We note $\tens{R}_g$ the Reynolds Stress tensor in the global reference frame (mesh reference frame) and $\tens{R}_l$ the Reynolds stress tensor in the local reference frame (reference frame associated to the boundary face).

$\tens{P}_{lg}$ is the change of basis orthogonal matrix from local to global reference frame.

$\tens{\alpha}$ is a 6 by 6 matrix defined such that:

\[ \vect{R}_{g,\fib} = \tens{\alpha} \vect{R}_{g,\centip} + \vect{R}_{g}^* \]

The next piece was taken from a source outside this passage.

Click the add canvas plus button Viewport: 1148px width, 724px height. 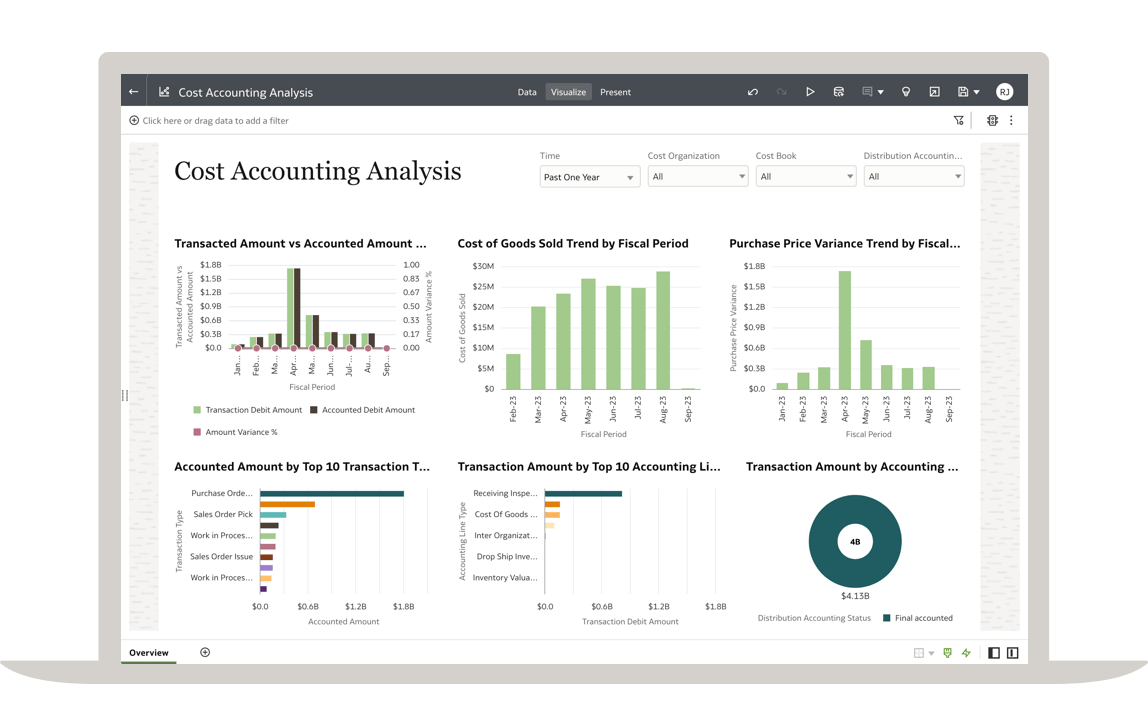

where symetric tensors $\tens{R}_g$ have been unfolded as follows:

\[ \vect{R}_g = \transpose{\left(R_{g,11},R_{g,22},R_{g,33}, R_{g,12},R_{g,13},R_{g,23}\right)} \]

.

$ \tens{R}_{g,\fib} $ should be computed as a function of $\tens{R}_{g,\centip}$ as follows:

\[ \tens{R}_{g,\fib}=\tens{P}_{lg}\tens{R}_{l,\fib}\transpose{\tens{P}_{lg}} \]

with

\[ \tens{R}_{l,\fib} = \begin{bmatrix} R_{l,11,\centip} & 0 & c R_{l,13,\centip}\\ 0 & R_{l,22,\centip} & 0 \\ c R_{l,13,\centip} & 0 & R_{l,33,\centip} \end{bmatrix} + \underbrace{\begin{bmatrix} 0 & (1-c) u^* u_k & 0 \\ (1-c) u^* u_k & 0 & 0 \\ 0 & 0 & 0 \end{bmatrix}}_{\vect{R}_l^*} \]

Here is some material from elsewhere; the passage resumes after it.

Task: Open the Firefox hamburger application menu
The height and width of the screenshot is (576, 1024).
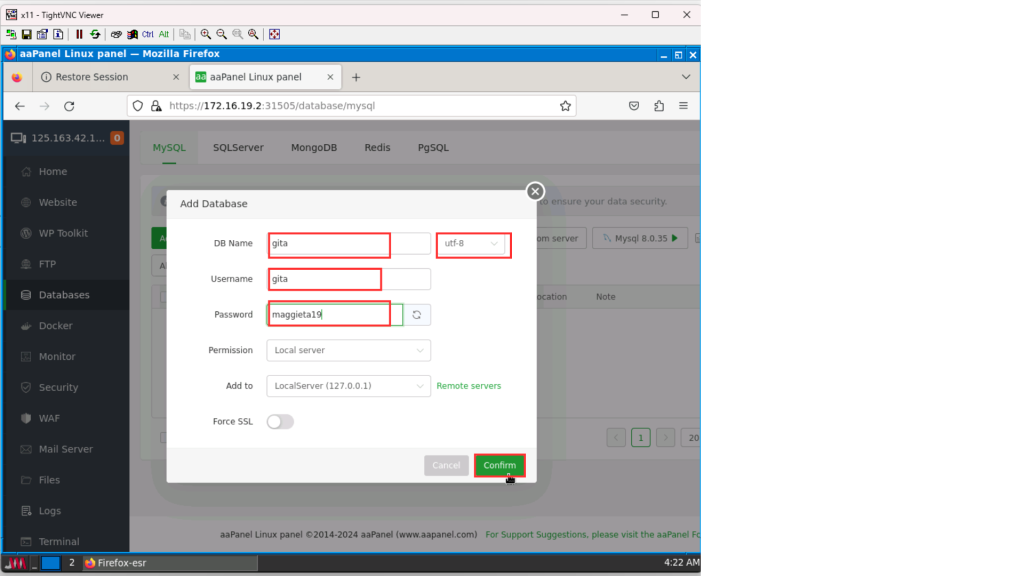Action: (x=683, y=106)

and $\tens{R}_{l,\centip}=\transpose{\tens{P}_{lg}}\tens{R}_{g,\centip} \tens{P}_{lg}$.

Constant c is chosen depending on the type of the boundary face: $c = 0$ at a wall face, $c = 1$ at a symmetry face.

Parameters
[in]is_symConstant c in description above (1 at a symmetry face, 0 at a wall face)
[in]p_lgchange of basis matrix (local to global)
[out]alphatransformation matrix

◆ cs_turbulence_bc_set_uninit_inlet_k_eps()

void cs_turbulence_bc_set_uninit_inlet_k_eps ( cs_lnum_t  face_id,
double  k,
double  eps,
double *  rcodcl 
)

Set inlet boundary condition values for turbulence variables based on given k and epsilon values only if not already initialized.

Parameters
[in]face_idboundary face id
[in]kturbulent kinetic energy
[in]epsturbulent dissipation
[out]rcodclboundary condition values

◆ cs_turbulence_model_free_bc_ids()

void cs_turbulence_model_free_bc_ids ( void  )

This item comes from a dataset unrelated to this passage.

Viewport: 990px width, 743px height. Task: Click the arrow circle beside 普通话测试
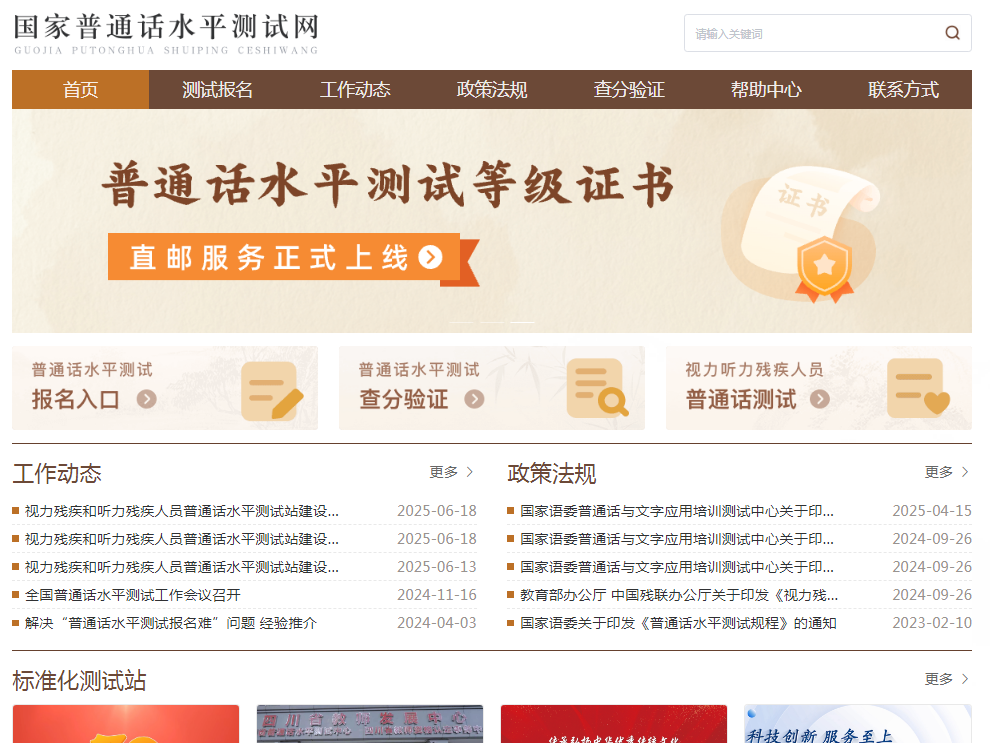click(820, 399)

Free memory allocations for turbulence boundary conditions ids.

◆ cs_turbulence_model_init_bc_ids()

void cs_turbulence_model_init_bc_ids ( void  )

Initialize turbulence model boundary condition ids.

Initialize turbulence model boundary condition ids.